*What the task requires*: Once you have read the data below, print all of it exactly.

*Recorded data*:

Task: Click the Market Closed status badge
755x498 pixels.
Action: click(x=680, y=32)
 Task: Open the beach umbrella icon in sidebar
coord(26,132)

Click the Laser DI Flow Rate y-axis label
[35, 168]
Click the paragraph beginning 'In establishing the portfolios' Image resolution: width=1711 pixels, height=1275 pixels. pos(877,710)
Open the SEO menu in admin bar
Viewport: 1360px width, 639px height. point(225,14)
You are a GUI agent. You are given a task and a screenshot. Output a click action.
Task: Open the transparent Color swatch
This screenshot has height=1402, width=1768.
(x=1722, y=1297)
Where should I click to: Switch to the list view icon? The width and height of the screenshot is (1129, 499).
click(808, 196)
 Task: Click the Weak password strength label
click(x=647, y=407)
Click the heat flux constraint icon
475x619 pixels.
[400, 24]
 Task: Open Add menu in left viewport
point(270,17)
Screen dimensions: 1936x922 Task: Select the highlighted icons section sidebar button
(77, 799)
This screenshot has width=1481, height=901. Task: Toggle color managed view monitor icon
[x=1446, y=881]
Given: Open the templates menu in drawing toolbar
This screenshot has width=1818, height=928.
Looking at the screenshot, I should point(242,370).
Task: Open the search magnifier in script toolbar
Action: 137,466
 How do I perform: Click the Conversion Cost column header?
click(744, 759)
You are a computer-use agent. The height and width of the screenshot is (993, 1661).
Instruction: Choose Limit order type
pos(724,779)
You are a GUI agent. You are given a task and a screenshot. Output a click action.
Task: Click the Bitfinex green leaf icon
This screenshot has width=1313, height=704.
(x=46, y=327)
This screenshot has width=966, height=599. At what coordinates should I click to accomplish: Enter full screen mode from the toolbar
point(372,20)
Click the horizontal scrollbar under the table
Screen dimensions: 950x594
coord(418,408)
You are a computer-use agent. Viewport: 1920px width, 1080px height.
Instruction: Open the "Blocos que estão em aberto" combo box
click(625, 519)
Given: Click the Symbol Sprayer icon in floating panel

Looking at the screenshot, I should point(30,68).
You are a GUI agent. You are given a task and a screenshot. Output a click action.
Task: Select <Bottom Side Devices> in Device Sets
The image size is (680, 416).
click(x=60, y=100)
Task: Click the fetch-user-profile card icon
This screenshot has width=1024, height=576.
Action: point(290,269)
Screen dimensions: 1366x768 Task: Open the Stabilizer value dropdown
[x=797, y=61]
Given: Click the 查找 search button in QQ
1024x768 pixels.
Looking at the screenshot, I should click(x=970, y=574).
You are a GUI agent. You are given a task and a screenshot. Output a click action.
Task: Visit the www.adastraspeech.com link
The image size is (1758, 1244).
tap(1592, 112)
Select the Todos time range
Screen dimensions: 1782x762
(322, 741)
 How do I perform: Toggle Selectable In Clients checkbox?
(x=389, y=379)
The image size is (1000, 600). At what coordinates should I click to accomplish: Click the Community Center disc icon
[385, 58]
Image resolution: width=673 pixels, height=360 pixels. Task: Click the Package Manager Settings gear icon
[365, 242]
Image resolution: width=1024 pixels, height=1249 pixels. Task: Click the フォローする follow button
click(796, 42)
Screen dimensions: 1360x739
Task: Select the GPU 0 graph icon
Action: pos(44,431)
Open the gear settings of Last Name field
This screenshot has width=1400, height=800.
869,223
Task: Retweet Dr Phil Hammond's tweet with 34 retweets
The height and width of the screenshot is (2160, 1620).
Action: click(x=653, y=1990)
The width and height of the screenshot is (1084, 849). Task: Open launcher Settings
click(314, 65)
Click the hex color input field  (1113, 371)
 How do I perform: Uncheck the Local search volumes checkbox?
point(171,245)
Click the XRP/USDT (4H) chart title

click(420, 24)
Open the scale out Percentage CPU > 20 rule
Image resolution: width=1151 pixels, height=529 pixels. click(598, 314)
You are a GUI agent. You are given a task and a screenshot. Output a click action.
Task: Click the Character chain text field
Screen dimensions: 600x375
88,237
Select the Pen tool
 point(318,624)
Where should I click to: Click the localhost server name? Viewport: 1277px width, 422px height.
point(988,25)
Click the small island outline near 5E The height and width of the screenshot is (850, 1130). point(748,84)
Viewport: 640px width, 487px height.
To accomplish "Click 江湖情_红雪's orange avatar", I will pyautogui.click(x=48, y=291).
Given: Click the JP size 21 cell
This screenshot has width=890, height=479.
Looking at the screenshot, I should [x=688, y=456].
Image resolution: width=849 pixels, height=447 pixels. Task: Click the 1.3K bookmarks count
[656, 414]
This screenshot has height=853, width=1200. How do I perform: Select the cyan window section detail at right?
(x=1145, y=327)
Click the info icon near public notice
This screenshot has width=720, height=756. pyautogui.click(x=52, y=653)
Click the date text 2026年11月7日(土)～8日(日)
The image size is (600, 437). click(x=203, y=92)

*Task output*:
Task: Click the Market Closed status badge
755x498 pixels.
Action: click(x=680, y=32)
 Task: Open the beach umbrella icon in sidebar
coord(26,132)

Click the Laser DI Flow Rate y-axis label
[35, 168]
Click the paragraph beginning 'In establishing the portfolios' Image resolution: width=1711 pixels, height=1275 pixels. pos(877,710)
Open the SEO menu in admin bar
Viewport: 1360px width, 639px height. point(225,14)
You are a GUI agent. You are given a task and a screenshot. Output a click action.
Task: Open the transparent Color swatch
This screenshot has height=1402, width=1768.
(x=1722, y=1297)
Where should I click to: Switch to the list view icon? The width and height of the screenshot is (1129, 499).
click(808, 196)
 Task: Click the Weak password strength label
click(x=647, y=407)
Click the heat flux constraint icon
475x619 pixels.
[400, 24]
 Task: Open Add menu in left viewport
point(270,17)
Screen dimensions: 1936x922 Task: Select the highlighted icons section sidebar button
(77, 799)
This screenshot has width=1481, height=901. Task: Toggle color managed view monitor icon
[x=1446, y=881]
Given: Open the templates menu in drawing toolbar
This screenshot has width=1818, height=928.
Looking at the screenshot, I should point(242,370).
Task: Open the search magnifier in script toolbar
Action: 137,466
 How do I perform: Click the Conversion Cost column header?
click(744, 759)
You are a computer-use agent. The height and width of the screenshot is (993, 1661).
Instruction: Choose Limit order type
pos(724,779)
You are a GUI agent. You are given a task and a screenshot. Output a click action.
Task: Click the Bitfinex green leaf icon
This screenshot has width=1313, height=704.
(x=46, y=327)
This screenshot has width=966, height=599. At what coordinates should I click to accomplish: Enter full screen mode from the toolbar
point(372,20)
Click the horizontal scrollbar under the table
Screen dimensions: 950x594
coord(418,408)
You are a computer-use agent. Viewport: 1920px width, 1080px height.
Instruction: Open the "Blocos que estão em aberto" combo box
click(625, 519)
Given: Click the Symbol Sprayer icon in floating panel

Looking at the screenshot, I should point(30,68).
You are a GUI agent. You are given a task and a screenshot. Output a click action.
Task: Select <Bottom Side Devices> in Device Sets
The image size is (680, 416).
click(x=60, y=100)
Task: Click the fetch-user-profile card icon
This screenshot has width=1024, height=576.
Action: point(290,269)
Screen dimensions: 1366x768 Task: Open the Stabilizer value dropdown
[x=797, y=61]
Given: Click the 查找 search button in QQ
1024x768 pixels.
Looking at the screenshot, I should click(x=970, y=574).
You are a GUI agent. You are given a task and a screenshot. Output a click action.
Task: Visit the www.adastraspeech.com link
The image size is (1758, 1244).
tap(1592, 112)
Select the Todos time range
Screen dimensions: 1782x762
(322, 741)
 How do I perform: Toggle Selectable In Clients checkbox?
(x=389, y=379)
The image size is (1000, 600). At what coordinates should I click to accomplish: Click the Community Center disc icon
[385, 58]
Image resolution: width=673 pixels, height=360 pixels. Task: Click the Package Manager Settings gear icon
[365, 242]
Image resolution: width=1024 pixels, height=1249 pixels. Task: Click the フォローする follow button
click(796, 42)
Screen dimensions: 1360x739
Task: Select the GPU 0 graph icon
Action: pos(44,431)
Open the gear settings of Last Name field
This screenshot has width=1400, height=800.
869,223
Task: Retweet Dr Phil Hammond's tweet with 34 retweets
The height and width of the screenshot is (2160, 1620).
Action: click(x=653, y=1990)
The width and height of the screenshot is (1084, 849). Task: Open launcher Settings
click(314, 65)
Click the hex color input field  (1113, 371)
 How do I perform: Uncheck the Local search volumes checkbox?
point(171,245)
Click the XRP/USDT (4H) chart title

click(420, 24)
Open the scale out Percentage CPU > 20 rule
Image resolution: width=1151 pixels, height=529 pixels. click(598, 314)
You are a GUI agent. You are given a task and a screenshot. Output a click action.
Task: Click the Character chain text field
Screen dimensions: 600x375
88,237
Select the Pen tool
 point(318,624)
Where should I click to: Click the localhost server name? Viewport: 1277px width, 422px height.
point(988,25)
Click the small island outline near 5E The height and width of the screenshot is (850, 1130). point(748,84)
Viewport: 640px width, 487px height.
To accomplish "Click 江湖情_红雪's orange avatar", I will pyautogui.click(x=48, y=291).
Given: Click the JP size 21 cell
This screenshot has width=890, height=479.
Looking at the screenshot, I should [x=688, y=456].
Image resolution: width=849 pixels, height=447 pixels. Task: Click the 1.3K bookmarks count
[656, 414]
This screenshot has height=853, width=1200. How do I perform: Select the cyan window section detail at right?
(x=1145, y=327)
Click the info icon near public notice
This screenshot has width=720, height=756. pyautogui.click(x=52, y=653)
Click the date text 2026年11月7日(土)～8日(日)
The image size is (600, 437). click(x=203, y=92)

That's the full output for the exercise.